The legal profession is somewhat unique in that it permits self-policing. An attorney has an obligation to report misconduct; however, a threat to report misconduct may itself run afoul of the ethical rules. At issue are at least two competing rules of professional conduct. We all want to make sure attorneys, as a group, are fighting cleanly, but these competing rules present a dilemma. How to know when, if, and how to report?
On one hand, Model Rule of Professional Conduct 8.3 imposes upon a lawyer with knowledge of conduct that seriously calls into question another lawyer’s “honesty, trustworthiness, or fitness” to report the violation. Easy, right? Attorneys are required to report their colleagues, adversaries, friends and others to the ethics board.
However, on the other hand, at least three rules prohibit unfounded disciplinary complaints. Rule 3.1 prohibits an attorney from bringing a frivolous proceeding, Rule 4.1 requires an attorney to be truthful in dealing with others on a client’s behalf, Rule 4.4 bars an attorney, in representing a client, from using “means that have no substantial purpose other than to embarrass, delay, or burden a third person,” and Rule 8.4 prohibits an attorney from engaging in conduct involving dishonesty, fraud, deceit or misrepresentation” and in “conduct that is prejudicial to the administration of justice.” Each of these rules may be interpreted to prohibit unsupported allegations of attorney misconduct. Further, the ethical codes in many jurisdictions prohibit an attorney from threatening to report an ethical violation and/or criminal prosecution solely to gain advantage in a civil matter.
First, not all suspicions of ethical violations must be reported. Indeed, if this were the case, the failure to report any violation would itself be a professional offense. The reportable/non-reportable distinction is customarily drawn in terms of offenses involving “moral turpitude.” With that in mind, reportable ethics offenses are those that indicate a lack of those attributes relevant to practicing law, such as violence, dishonesty, fraud, breach of trust, a pattern of repeated offenses, or any other serious interference with the administration of justice. By contrast, those offenses that do not have any specific connection to fitness to practice law, such as adultery, are generally not the appropriate topics of ethics violation reports.
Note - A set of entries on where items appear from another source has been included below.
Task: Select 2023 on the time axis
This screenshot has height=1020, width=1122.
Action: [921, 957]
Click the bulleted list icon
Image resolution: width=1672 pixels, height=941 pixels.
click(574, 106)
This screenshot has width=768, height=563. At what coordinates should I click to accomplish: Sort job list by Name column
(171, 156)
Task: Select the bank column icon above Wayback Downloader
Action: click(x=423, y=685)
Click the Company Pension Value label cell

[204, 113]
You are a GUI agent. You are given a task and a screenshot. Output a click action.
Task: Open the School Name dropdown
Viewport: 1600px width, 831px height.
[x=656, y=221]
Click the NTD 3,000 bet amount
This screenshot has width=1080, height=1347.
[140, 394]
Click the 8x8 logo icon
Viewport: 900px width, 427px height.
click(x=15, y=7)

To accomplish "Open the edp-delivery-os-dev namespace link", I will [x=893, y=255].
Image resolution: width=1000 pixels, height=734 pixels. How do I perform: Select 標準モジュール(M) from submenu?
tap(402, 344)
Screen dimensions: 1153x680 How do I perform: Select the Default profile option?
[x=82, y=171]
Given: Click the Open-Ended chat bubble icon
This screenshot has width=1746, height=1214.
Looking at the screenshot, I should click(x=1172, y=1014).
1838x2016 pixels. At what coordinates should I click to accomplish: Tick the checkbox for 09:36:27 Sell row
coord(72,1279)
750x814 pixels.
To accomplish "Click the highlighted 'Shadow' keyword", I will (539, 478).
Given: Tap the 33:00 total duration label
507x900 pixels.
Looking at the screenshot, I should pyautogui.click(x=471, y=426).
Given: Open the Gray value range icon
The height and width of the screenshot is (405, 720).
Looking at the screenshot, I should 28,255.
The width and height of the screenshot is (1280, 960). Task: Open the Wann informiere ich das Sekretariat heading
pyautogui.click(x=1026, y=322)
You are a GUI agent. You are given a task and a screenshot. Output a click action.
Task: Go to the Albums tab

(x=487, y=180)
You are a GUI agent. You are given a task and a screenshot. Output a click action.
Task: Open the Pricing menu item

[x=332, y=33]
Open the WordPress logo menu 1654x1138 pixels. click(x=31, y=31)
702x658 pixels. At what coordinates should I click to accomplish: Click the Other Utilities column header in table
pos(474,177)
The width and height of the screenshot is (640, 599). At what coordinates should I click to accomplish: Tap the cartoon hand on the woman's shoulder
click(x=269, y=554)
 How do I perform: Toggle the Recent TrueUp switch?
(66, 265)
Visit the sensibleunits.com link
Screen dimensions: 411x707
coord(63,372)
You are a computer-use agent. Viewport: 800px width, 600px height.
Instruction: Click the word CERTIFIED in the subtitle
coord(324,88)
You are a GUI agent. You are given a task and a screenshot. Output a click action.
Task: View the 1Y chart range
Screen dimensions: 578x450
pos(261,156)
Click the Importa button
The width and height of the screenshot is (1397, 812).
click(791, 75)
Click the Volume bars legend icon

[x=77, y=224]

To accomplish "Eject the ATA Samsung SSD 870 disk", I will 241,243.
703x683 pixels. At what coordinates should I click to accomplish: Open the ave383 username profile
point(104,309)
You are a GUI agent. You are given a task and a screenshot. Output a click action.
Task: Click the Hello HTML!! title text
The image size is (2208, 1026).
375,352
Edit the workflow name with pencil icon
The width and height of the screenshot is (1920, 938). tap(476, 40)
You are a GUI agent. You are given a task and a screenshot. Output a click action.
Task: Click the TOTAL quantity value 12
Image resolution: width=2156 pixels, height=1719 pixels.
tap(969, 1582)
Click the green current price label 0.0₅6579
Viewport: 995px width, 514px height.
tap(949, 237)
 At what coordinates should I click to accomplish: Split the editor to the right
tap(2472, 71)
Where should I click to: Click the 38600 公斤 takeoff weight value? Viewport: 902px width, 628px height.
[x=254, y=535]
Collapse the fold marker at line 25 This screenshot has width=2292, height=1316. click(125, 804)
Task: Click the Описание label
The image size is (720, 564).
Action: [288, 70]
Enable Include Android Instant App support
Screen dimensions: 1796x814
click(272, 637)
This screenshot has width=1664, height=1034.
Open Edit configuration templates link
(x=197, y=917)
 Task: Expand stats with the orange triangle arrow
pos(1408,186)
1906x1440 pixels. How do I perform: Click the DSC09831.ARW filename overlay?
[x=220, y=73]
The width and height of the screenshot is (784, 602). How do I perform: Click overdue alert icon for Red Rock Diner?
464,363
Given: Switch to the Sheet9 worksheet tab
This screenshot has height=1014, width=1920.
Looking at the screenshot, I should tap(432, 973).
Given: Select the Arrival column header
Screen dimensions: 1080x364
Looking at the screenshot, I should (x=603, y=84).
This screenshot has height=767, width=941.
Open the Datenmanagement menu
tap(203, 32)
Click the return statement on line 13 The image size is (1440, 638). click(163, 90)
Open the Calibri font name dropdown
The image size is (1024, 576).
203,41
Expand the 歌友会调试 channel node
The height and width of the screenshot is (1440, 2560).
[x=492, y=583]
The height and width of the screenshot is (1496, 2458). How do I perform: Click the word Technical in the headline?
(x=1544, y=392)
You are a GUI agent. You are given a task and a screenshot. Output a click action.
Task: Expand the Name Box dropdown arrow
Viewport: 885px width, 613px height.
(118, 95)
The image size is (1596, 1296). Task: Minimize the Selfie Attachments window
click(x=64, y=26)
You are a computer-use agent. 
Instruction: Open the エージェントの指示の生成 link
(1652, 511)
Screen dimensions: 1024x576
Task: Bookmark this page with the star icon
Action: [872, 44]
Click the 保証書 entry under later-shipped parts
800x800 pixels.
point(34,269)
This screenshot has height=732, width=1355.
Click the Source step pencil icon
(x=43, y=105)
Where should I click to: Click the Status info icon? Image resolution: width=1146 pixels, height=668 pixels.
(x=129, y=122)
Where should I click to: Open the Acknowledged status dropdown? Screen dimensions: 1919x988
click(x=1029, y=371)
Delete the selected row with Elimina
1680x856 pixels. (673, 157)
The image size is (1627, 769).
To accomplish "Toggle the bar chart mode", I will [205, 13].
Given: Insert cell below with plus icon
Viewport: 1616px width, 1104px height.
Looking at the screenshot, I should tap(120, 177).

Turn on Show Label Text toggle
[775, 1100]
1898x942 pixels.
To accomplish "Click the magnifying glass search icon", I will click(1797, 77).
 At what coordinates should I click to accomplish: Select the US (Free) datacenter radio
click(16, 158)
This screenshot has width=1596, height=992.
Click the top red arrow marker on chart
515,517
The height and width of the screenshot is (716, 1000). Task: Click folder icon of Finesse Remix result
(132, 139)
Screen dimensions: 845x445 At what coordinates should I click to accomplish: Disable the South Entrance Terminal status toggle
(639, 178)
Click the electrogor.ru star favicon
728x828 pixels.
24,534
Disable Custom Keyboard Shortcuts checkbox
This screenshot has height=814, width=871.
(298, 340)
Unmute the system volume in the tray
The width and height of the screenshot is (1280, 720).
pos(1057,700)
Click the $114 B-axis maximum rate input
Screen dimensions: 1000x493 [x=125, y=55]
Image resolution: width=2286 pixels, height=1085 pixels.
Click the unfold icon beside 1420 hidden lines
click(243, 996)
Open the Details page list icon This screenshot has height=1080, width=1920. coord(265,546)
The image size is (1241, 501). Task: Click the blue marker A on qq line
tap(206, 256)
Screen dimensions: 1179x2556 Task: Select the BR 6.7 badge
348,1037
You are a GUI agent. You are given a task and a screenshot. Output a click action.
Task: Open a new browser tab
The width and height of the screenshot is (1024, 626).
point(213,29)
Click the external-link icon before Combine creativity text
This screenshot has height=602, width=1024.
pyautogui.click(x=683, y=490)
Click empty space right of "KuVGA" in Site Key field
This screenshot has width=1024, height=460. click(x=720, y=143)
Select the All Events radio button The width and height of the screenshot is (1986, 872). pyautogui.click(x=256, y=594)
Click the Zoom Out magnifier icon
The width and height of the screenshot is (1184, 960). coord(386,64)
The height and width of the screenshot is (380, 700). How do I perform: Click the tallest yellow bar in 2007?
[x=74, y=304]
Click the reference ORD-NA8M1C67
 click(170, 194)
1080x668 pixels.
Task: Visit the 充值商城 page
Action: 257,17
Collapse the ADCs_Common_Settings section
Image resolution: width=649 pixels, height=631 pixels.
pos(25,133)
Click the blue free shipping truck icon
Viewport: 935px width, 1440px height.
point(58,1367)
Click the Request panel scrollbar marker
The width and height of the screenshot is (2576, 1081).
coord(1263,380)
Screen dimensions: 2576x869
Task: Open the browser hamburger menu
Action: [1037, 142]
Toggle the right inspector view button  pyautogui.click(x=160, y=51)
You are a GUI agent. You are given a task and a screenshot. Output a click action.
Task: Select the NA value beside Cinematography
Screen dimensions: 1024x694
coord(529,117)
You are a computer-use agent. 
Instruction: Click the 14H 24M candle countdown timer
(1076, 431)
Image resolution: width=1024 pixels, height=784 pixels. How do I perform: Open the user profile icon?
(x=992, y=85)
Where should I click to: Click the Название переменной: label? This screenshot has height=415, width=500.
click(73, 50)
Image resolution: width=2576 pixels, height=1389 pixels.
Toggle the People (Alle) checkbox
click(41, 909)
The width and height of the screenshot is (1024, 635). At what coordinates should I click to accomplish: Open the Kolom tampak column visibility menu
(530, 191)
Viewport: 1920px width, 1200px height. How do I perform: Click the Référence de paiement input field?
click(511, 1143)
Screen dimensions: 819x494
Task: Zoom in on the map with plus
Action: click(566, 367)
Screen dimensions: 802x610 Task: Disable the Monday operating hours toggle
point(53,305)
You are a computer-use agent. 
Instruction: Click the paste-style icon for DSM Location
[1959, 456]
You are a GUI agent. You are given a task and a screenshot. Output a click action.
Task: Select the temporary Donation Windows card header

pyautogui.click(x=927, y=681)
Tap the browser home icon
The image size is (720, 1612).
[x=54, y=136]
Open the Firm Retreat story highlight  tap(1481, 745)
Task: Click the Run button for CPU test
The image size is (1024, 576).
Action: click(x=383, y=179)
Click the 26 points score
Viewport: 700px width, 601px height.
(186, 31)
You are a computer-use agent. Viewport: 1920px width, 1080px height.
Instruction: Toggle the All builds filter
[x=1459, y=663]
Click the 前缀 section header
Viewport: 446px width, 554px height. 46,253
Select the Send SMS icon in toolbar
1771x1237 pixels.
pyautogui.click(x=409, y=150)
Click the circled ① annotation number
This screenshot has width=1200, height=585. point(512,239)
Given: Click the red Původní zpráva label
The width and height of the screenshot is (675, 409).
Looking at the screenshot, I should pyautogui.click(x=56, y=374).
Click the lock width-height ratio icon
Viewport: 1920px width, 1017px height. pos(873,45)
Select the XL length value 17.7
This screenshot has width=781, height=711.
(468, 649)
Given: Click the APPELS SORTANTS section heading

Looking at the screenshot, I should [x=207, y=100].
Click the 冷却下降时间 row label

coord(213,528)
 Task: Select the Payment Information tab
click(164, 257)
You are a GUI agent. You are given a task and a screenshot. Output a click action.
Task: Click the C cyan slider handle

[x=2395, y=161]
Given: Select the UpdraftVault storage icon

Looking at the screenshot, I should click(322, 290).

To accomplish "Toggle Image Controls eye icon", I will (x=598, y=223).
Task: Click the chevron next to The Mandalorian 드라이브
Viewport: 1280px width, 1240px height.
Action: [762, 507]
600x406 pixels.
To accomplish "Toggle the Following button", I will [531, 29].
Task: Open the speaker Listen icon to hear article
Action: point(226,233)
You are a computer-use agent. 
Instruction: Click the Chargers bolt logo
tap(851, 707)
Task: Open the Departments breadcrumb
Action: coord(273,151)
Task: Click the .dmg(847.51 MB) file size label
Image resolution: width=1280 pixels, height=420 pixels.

Further, jurisdictions have struggled with what constitutes a “threat” to report an ethical or criminal violation. Some ethics opinions interpret even a slight allusion to criminal or ethical penalties or even the use of such terms to describe the opposing party’s conduct as an impermissible veiled threat. Others have concluded that such a determination must be made on a case-by-case basis; still others only prohibit “threats” when they are made solely to gain advantage in a civil matter.
To stay on the safe side, no matter where you practice, remember the following:
- Scrutinize the sin. Is this offense something that, if true, makes this attorney unfit to practice law? If not, then do not report.
- Evaluate the evidence; assess your aims. Make sure your suspicion of wrongdoing has a legitimate basis; and ask yourself if this is a legitimate offense that should be reported. You know when the tactic of threatening to report, even if it is vague or ambiguous, is really a ploy to compel the opposing side to comply with your wishes.
- Check yourself before you wreck yourself. An adversary’s tactics and/or attitude can sometimes be frustrating and/or downright rude. Don’t let personal animosity lead to threats or unfounded complaints. Take a breath before you accuse.